Preferably, the predetermined time is set to midnight (24 hours), the predetermined charging level is set to 30% or 40%, the specific time is set to sunset time, and the other specified time is set to sunrise time.

According to another aspect of the present invention, there is provided a method for efficiently controlling illumination of an illumination using renewable energy to prolong battery life includes a charging state information calculation step of calculating charging state information of a battery to be controlled, A reference setting step of setting the presence or absence of a person, and an illuminance control step of adjusting the illuminance of the control subject illumination based on the charging state information, the reference time zone, and the presence or absence of a person.

Preferably, the charging state information calculation step may include a data sensing step of measuring battery data of the control target battery including at least one of voltage, current and temperature of the control target battery, And a charge state information calculation process of calculating charge state information of the battery.

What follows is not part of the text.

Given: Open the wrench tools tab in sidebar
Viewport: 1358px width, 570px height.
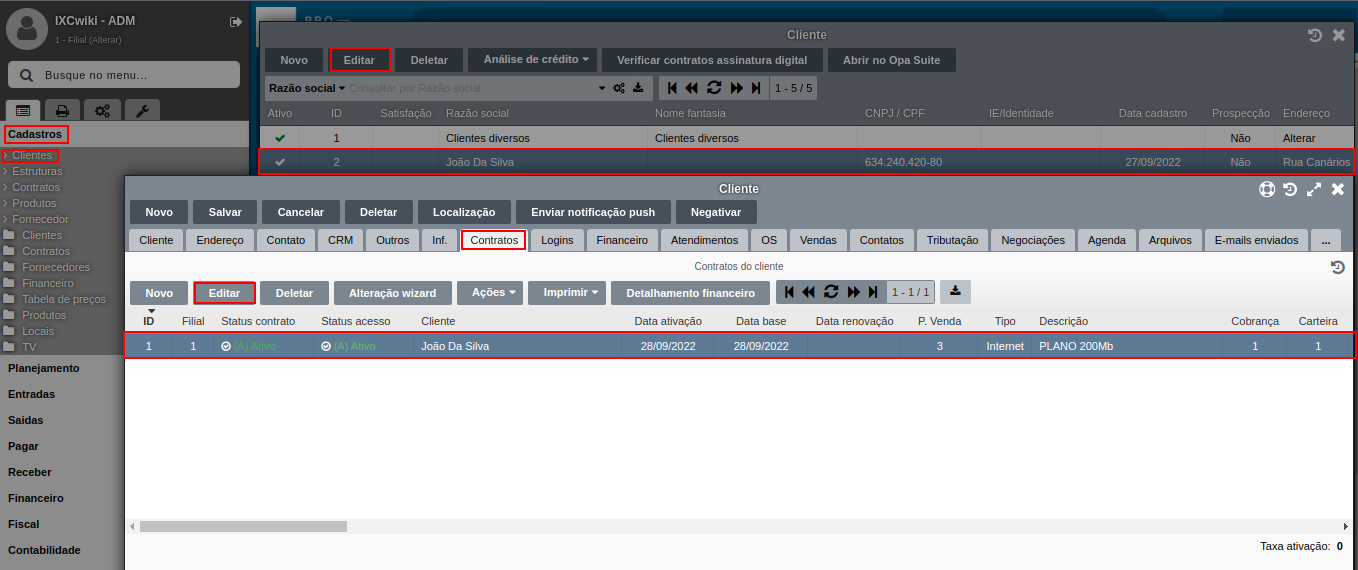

Preferably, the reference setting step comprises: setting the reference time zone before and after the reference time zone, setting a predetermined time from a specific time point before the reference time zone, and setting the specific time point after the reference time zone to another predetermined time point A time zone setting process, and a human sensing process for obtaining a result of determining whether a person is present using the camera and motion recognition sensor.

Preferably, the illumination control step may include a lighting control process of adjusting the illuminance of the control subject illumination in a plurality of cases based on the charging status information, the reference time zone, and the presence / absence determination result, And a storing step of storing at least one of the presence / absence determination results, wherein the plurality of cases include a case where the charging status information is at a preset charging level or higher and before the reference time zone, The presence or absence of a person exists as a result of the presence or absence of the person when the charge state information is equal to or greater than a predetermined charge level and is not less than the predetermined time zone, Is less than the predetermined time zone, As a result of the judgment, it may include a case where a person is present and a case where the person is absent and a case where the person is present or absent as a result of the presence or absence of the person when the state of charge information is less than a preset charging level and is after the reference time zone .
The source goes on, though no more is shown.